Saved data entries
────────────────

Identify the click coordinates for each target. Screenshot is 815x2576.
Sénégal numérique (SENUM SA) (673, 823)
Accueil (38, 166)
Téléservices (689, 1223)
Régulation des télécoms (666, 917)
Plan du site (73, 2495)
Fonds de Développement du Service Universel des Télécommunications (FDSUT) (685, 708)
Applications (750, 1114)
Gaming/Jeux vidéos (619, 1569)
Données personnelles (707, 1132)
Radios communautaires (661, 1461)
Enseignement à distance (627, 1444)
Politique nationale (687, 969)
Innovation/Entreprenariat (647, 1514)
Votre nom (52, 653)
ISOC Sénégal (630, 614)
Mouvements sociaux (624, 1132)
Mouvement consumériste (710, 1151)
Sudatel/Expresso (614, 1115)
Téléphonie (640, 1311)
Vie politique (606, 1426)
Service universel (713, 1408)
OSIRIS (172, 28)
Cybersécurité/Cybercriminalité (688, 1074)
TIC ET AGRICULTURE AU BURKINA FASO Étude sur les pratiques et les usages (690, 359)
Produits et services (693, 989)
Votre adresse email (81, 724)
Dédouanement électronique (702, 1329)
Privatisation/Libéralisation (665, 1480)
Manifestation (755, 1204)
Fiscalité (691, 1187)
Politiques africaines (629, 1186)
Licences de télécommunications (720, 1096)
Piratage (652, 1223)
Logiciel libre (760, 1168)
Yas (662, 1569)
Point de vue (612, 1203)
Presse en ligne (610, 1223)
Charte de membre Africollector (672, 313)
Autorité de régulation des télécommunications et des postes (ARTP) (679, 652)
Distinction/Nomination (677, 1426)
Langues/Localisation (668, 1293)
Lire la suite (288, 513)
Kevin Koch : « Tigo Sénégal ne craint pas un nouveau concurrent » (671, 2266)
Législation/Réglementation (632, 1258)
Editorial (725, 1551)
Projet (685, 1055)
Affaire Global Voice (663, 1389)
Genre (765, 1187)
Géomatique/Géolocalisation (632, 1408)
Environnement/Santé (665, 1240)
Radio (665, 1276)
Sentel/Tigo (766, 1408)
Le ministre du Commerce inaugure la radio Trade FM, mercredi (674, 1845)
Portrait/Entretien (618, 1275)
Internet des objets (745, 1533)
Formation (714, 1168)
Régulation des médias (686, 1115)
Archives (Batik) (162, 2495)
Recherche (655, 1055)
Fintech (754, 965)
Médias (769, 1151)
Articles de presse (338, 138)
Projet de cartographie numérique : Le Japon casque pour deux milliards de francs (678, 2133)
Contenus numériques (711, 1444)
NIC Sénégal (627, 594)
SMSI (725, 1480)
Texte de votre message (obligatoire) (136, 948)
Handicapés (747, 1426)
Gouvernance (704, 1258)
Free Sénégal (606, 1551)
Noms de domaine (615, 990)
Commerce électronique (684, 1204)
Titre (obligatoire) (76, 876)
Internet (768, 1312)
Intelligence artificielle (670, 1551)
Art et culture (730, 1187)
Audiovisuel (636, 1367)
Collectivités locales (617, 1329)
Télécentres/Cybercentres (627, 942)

────────────────

**WHAT YOU NEED TO DO:** Of the lines above, extract only those from the line with "Projet (685, 1055)" to the line with "Internet des objets (745, 1533)", both included, exactly as written.

**EXERCISE ANSWER:**
Projet (685, 1055)
Affaire Global Voice (663, 1389)
Genre (765, 1187)
Géomatique/Géolocalisation (632, 1408)
Environnement/Santé (665, 1240)
Radio (665, 1276)
Sentel/Tigo (766, 1408)
Le ministre du Commerce inaugure la radio Trade FM, mercredi (674, 1845)
Portrait/Entretien (618, 1275)
Internet des objets (745, 1533)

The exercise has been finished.